De nouveaux faubourgs se développent à l’extérieur de l’enceinte. Mais près des trois quarts des maisons d’habitation d’avant 1840 sont démolies dans la vieille ville et la première ceinture des faubourgs. Un nouvel exode de population vers la périphérie en est la conséquence directe. À partir de 1857, les autorités font procéder à la démolition des fortifications, ce qui permet d’accroître la circulation par l’intermédiaire du Ring. Une partie des terrains récupérés est occupée par de grandioses bâtiments publics, faisant renaître les splendeurs de l’époque des palais baroques.

Le chemin de fer est amené par des gares terminales à proximité de ce qui a été l’enceinte du xviiie s. La gare du Sud (Südbahnhof) est ouverte en 1841. La gare François-Joseph (Franz-Josef-Bahnhof), à proximité du canal du Danube, est commencée à partir de 1867. Toutefois, c’est la gare du Nord (Nordbahnhof), construite en 1837, qui a été la première gare viennoise. La ligne qui la dessert, la Nordbahn, reliant Deutsch-Wagram à Vienne en passant par Floridsdorf, qui devait en être le principal bénéficiaire sur le plan du démarrage industriel, est une des principales voies menant à Vienne.
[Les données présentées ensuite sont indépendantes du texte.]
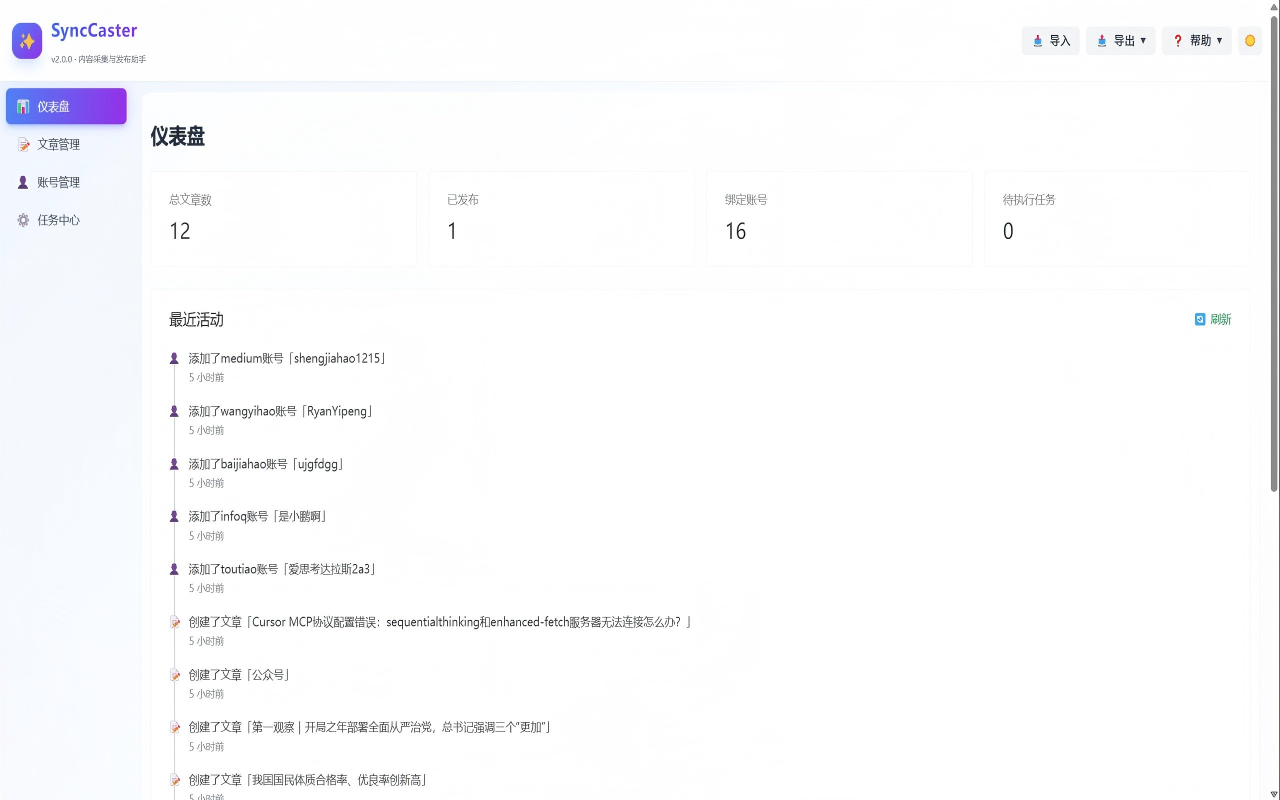The image size is (1280, 800).
Task: Click the person icon beside 账号管理
Action: (23, 183)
L’implantation des voies ferrées et des gares ne s’est pas faite au hasard : l’intention était de faciliter le ravitaillement des casernes et de faire venir rapidement de province des troupes en cas de révolution. En effet, les principales gares étaient couplées avec des complexes militaires (casernes, entrepôts), si bien que la stratégie militaire ne perdait pas ses droits dans l’urbanisme du xixe s. Le développement de l’arsenal, à proximité des gares du Sud et de l’Est, s’explique de la même façon.
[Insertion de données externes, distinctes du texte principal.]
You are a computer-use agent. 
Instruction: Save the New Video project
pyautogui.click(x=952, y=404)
Pendant longtemps, l’État fut souverain dans le domaine architectural et urbanistique. La municipalité exerça pour la première fois son influence en 1890, lorsqu’il fallut remplacer le « Linienwall » par une nouvelle ceinture. Jusque-là, ses compétences se limitèrent essentiellement à l’assurance du ravitaillement et au développement du système d’enseignement primaire. Lors des élections de 1895, le parti petit-bourgeois Christlichsoziale Partei conquit la majorité au conseil municipal. Le maire Karl Lueger fut à l’origine du « socialisme municipal », tant admiré en Europe. Il réussit à municipaliser les sociétés, souvent étrangères, qui contrôlaient la production de gaz et d’électricité. En 1903, les entreprises de transports urbains sont municipalisées ; soixante-dix écoles furent édifiées en quinze ans. Des hôpitaux municipaux furent construits dans la partie ouest de la ville (Lainzer Krankenhaus). La municipalité créa et développa les caisses d’épargne, des sociétés d’assurance municipales.
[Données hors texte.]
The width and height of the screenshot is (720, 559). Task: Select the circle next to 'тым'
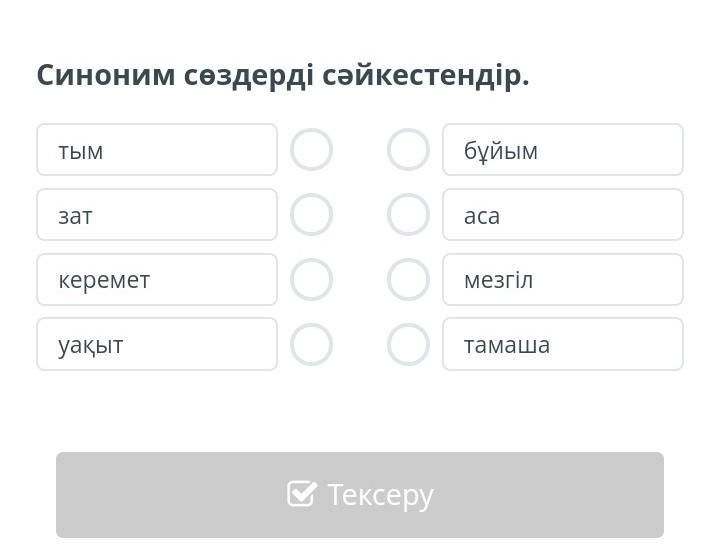click(311, 150)
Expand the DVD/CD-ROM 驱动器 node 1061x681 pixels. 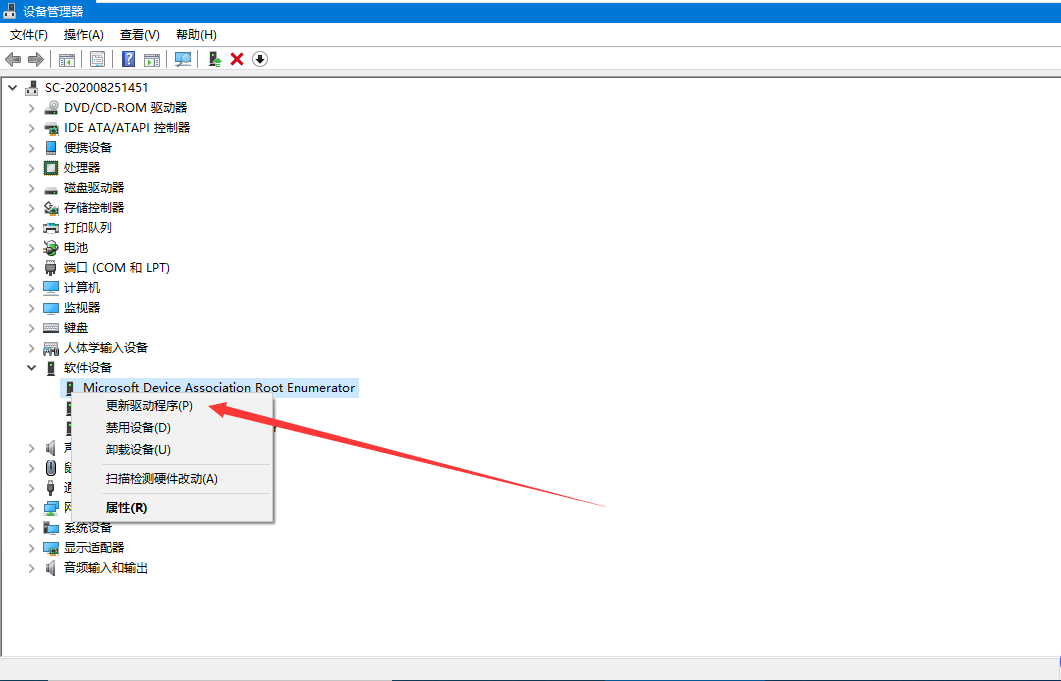click(32, 108)
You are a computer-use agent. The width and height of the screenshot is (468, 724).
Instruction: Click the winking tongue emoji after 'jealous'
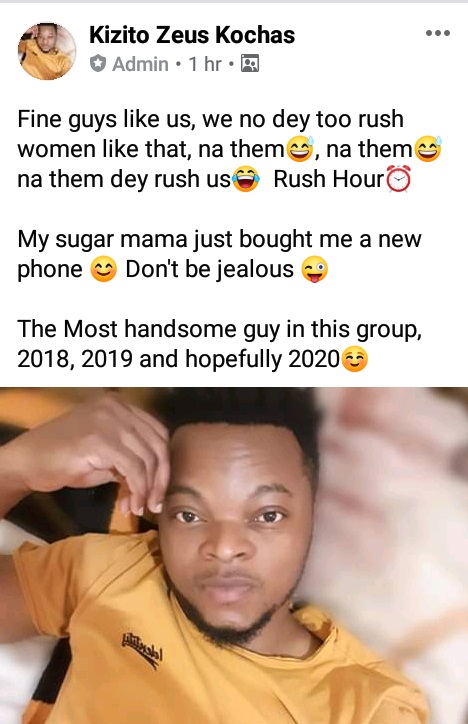[x=315, y=269]
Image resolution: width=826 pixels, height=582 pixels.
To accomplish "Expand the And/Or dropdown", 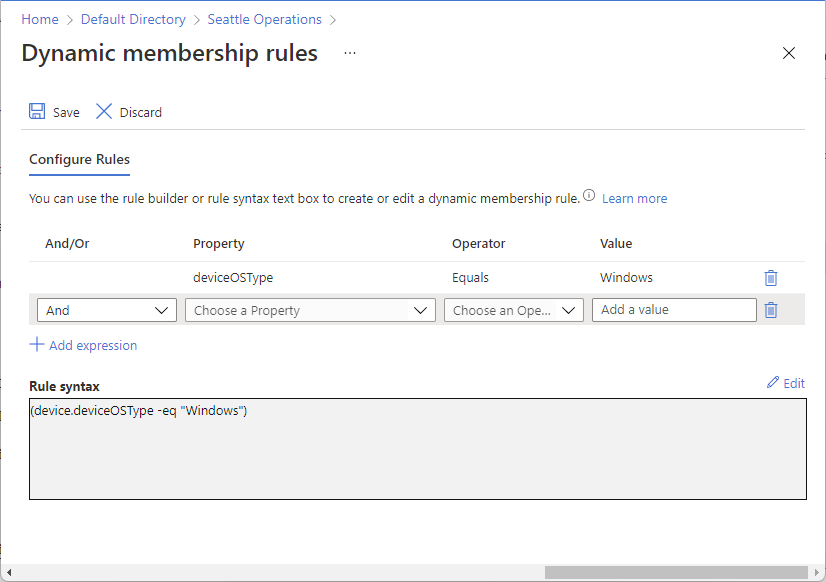I will [107, 310].
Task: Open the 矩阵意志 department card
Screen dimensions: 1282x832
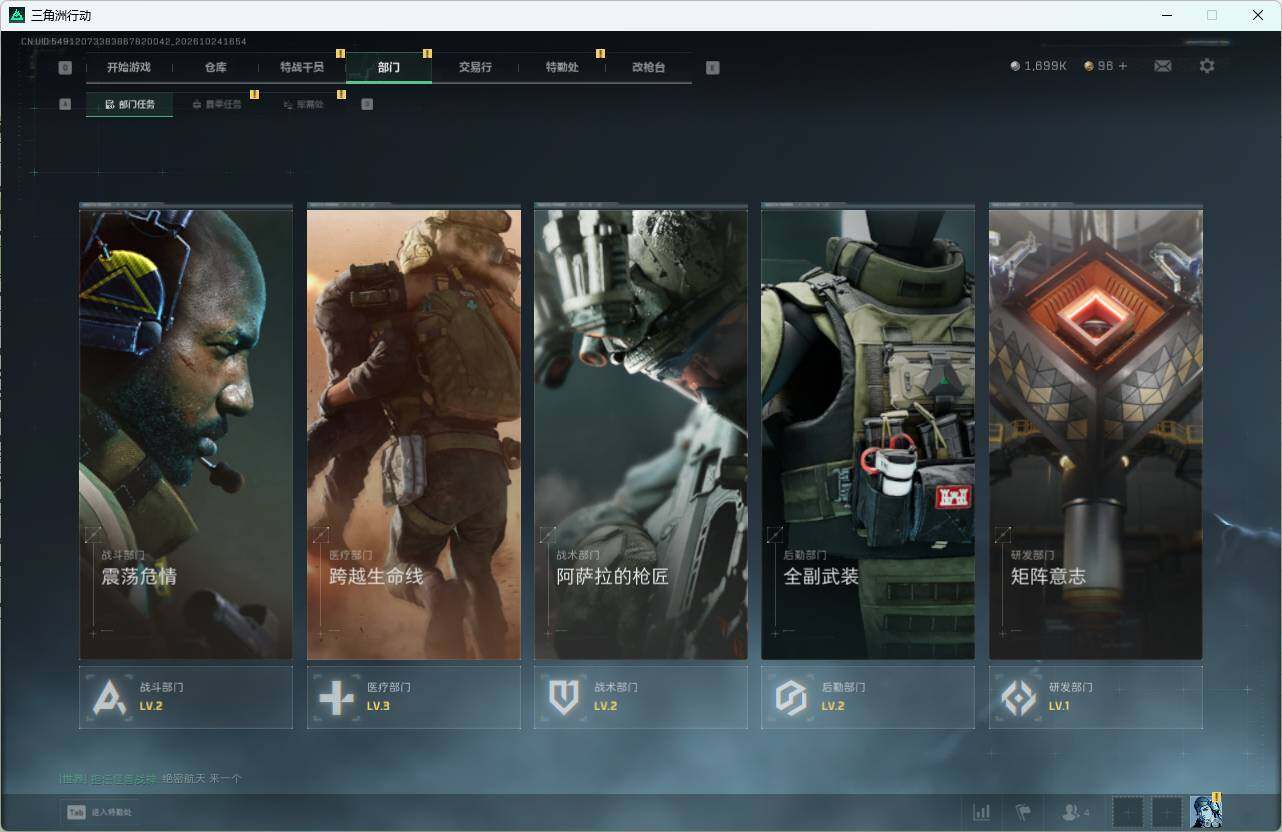Action: pyautogui.click(x=1096, y=431)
La régularisation du Danube (1869-1875) fut une des grandes réalisations de l’époque. Les crues répétées nécessitèrent de grands travaux. Le fleuve fut installé dans un lit rectiligne qui recoupait la Auenlandschaft, c’est-à-dire toute une zone amphibie de bras et d’îles occupés par l’eau, les prés, les marécages et de petits bois. Le Danube fut accompagné sur la rive gauche d’un ruban de près de 500 m de large servant à recueillir les eaux de crue. En période normale, cette zone donne l’aspect d’espaces verts, mais introduit néanmoins une coupure dans l’espace urbain. La Alte Donau et quelques autres plans d’eau dans la zone du Prater sont les témoins du passage désordonné du fleuve à travers Vienne. La régularisation n’entraîna de construction de quais que sur la rive droite. La construction de la Donauuferbahn permit de relier les bords du fleuve avec les gares urbaines. Ce n’est qu’en 1902 qu’on entreprit, en utilisant un bras abandonné du Danube, de construire un port « d’hiver » à Freudenau (extrémité sud-est du Prater). Le port d’Albern, situé au sud-est du précédent, n’a connu qu’un début de réalisation. La reprise de l’extension est en relation avec la réalisation du canal Main-Danube, qui laisse de grands espoirs à la navigation danubienne. Le port de Lobau a été spécialisé dans le trafic pétrolier. Le développement de la raffinerie de Schwechat est en relation avec ce dernier.